Sunday, December 14, 2008

Sometimes I Really Wanted To Tell Oprah To Shove It

Around the time my cousin passed away and my life was falling apart and I was eating a lot of 7-11 danishes; I was scheduling my day around Oprah because if anyone was going to make everything okay, it was Oprah.

Only Oprah, didn't make everything okay. Oprah made it worse.

Oprah was telling me that the key to solving all my problems during the downward spiral of my life was... (wait for it, wait for it...) for me to keep a gratitude journal.

Where I would write down what I was grateful for.

And I was thinking, "Is she f*&%ing kidding me?"

Supposedly, keeping this journal was supposed to make me concentrate on all the wonderful things I did have and not focus on the things I didn't (ya know, like a happy, healthy family, boyfriend or job).

It really made me resentful someone so rich, who had access to anything she wanted in the world, was telling me that what I needed to do to get happy was to go buy a $1,000 Kate Spade lamb skin journal and list all the things I was grateful for.

(PS, she did not tell me to buy a $1,000 Kate Spade lamb skin journal, that in fact, probably doesn't even exit. But when Oprah held hers up, it resembled something luxurious and that probably cost more than my monthly rent. And I cannot confirm, though I am probably sure, there is one less pink lamb in the world.)

Then, my therapist, who obviously went to the Oprah Winfrey School of Psychology, told me to do the same thing: Keep a Gratitude Journal. I imagined her watching Oprah and taking notes, "Tell all patients to make a gratitude journal, bill them $100 dollars."
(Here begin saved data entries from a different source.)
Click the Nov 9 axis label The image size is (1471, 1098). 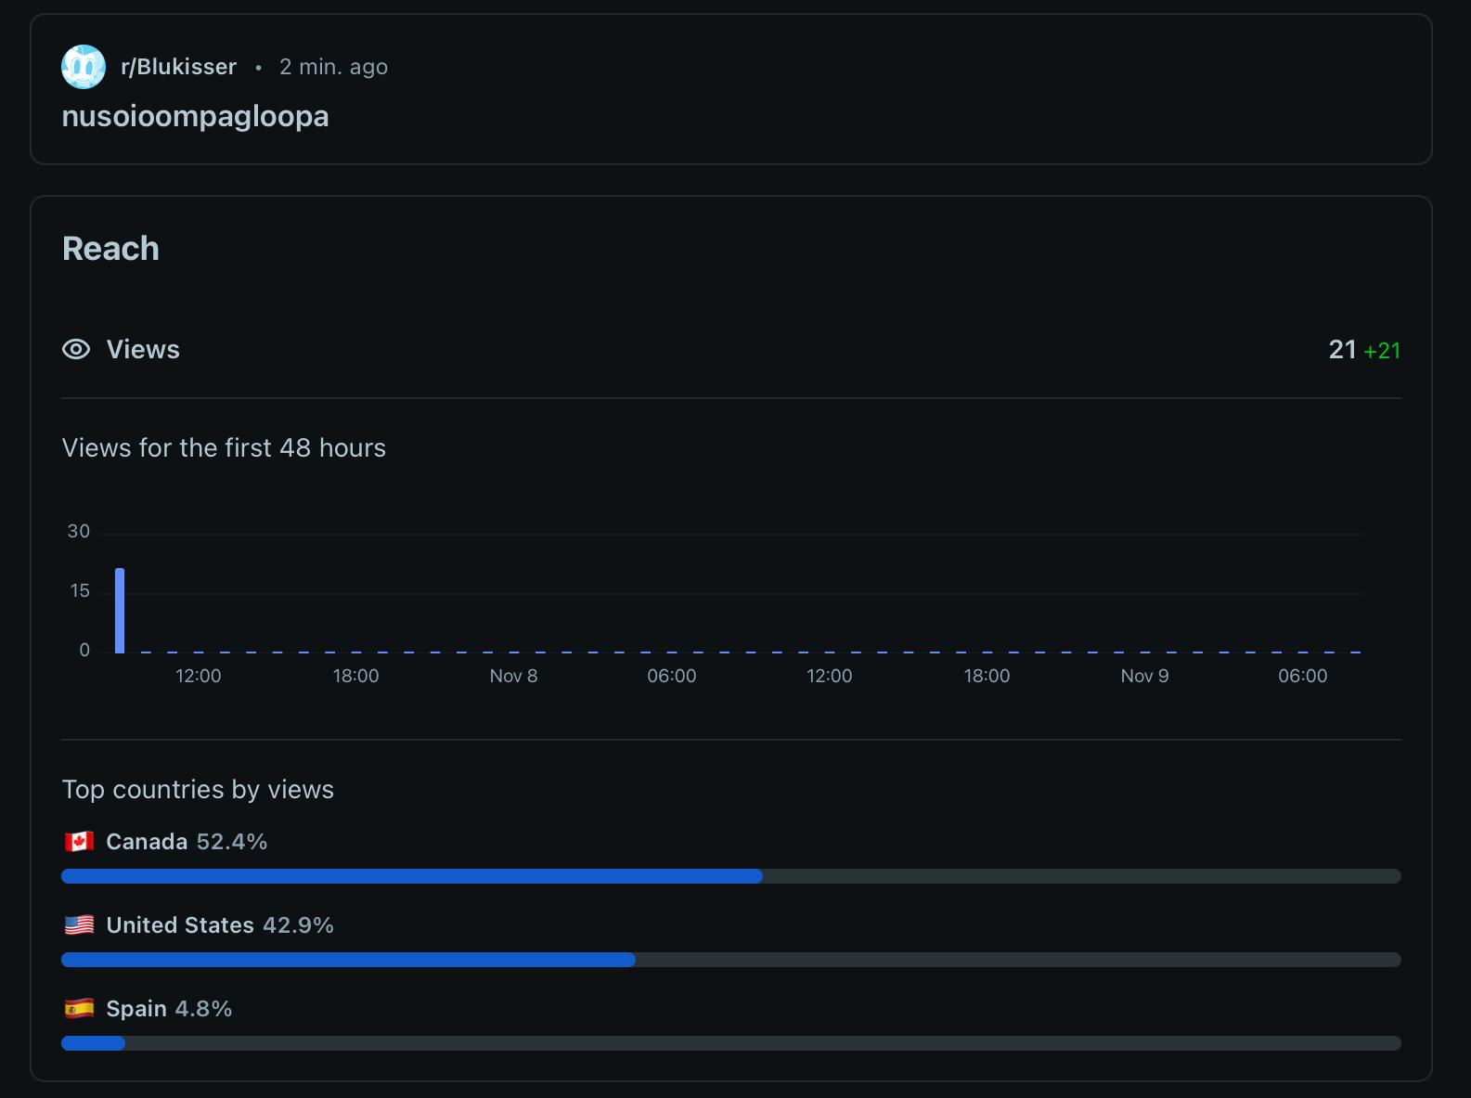click(1144, 676)
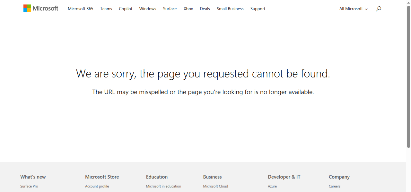Navigate to Microsoft Cloud
Image resolution: width=411 pixels, height=192 pixels.
215,186
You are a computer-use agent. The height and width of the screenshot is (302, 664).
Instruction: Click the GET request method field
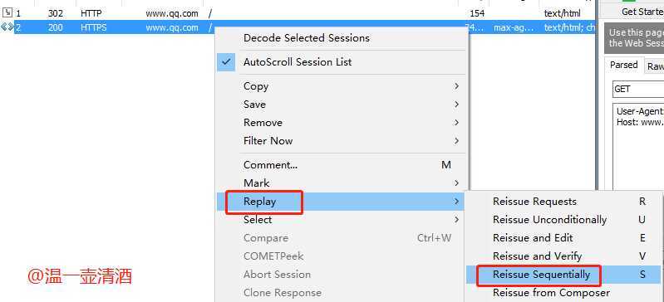pos(638,90)
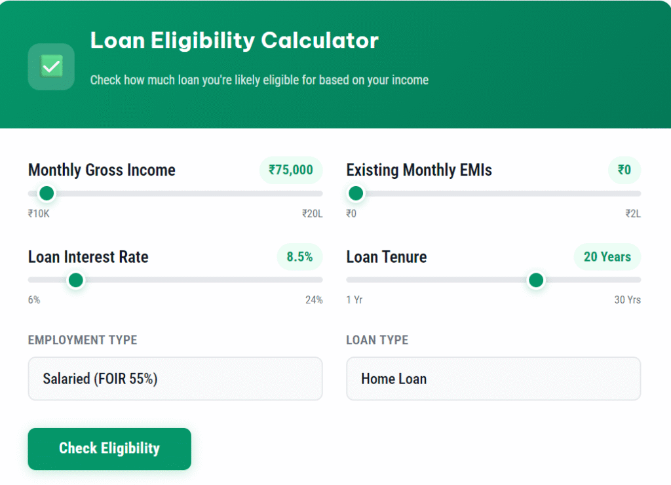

I was BEYOND furious about this. Really, this is the best you have for me? I mean, I am really falling apart here. (7-11 danishes!)

But I did it, I wrote in my damn journal, because I'm a good girl and good girls do what they are told.

Now those were dark days and I just could not find anything to be grateful for. Somedays I would just write, "My dog." My therapist kept telling me that a day would come that I would have more things to be thankful for.

(She heard that on Oprah and was just praying it come true, lest I fire her and move on to a therapist that was watching Dr. Phil and was at least going to tell me to, "Get real about my life.")

So there I sat with my journal and wrote that I was grateful for my dog and the day that would come where I would not having to go to therapy anymore.

Then, I don't know how, but things started to change. I started noticing that everyone around me was complaining so much. About the little things. Things that to me, felt trivial. I felt like I knew what real problems were. They are people dying, watching your loved ones suffer and losing the ability to provide for yourself.

I started getting involved in a social network where people are dealing with illness and sometimes, terminal illness. They worry they won't live to see their children graduate grade school, they are having their home foreclosed on because their disease is so expensive, a teenager is asking for prayers for her sister who needs 7 surgeries that week.

And then I woke up.

Any of these people would trade their lives for mine, like I wanted to trade my with Oprah. To them, I have everything.

And then I realized, I have A LOT to be grateful for.

Tomorrow is my birthday and I can't think of one thing I want. That is the definition of a person who wants for nothing. How could I not see to be grateful for that?

Now I shoot things off in my gratitude journal like Oprah's favorite student. It was by seeing the things other people take for granted that I could see what I was taking for granted in my own life.

I started to see with wider eyes, the people in my neighbor hood collecting cans just to eat. A listing in the paper about a foreclosed home made me think of the family that lost the roof over their head. A friend losing their insurance because they lost their job made me feel lucky I could go to the doctor.

So I wrote and I wrote and I wrote. Health. Shelter. Food. Friends, really great friends. Family and family beyond just my family, that I could turn to if things got financially bad. Health insurance. Clothes. The ability to take care of myself.

Oprah.

Mostly Oprah.

It's kind of changed my life.

Because when you are not bitter and you are not feeling sorry for yourself, you get a lot done. Positive things. And then more positive things come your way. And then your life is swirling into something better than you imagined... it becomes something you could never see that you could create in the days of thinking you had nothing.

I'm not saying all dark days are behind... but I don't want to tell Oprah to shove it any more. And I haven't for a really long time.


This blog is dedicated to letting go of bad things so some more good things can come in.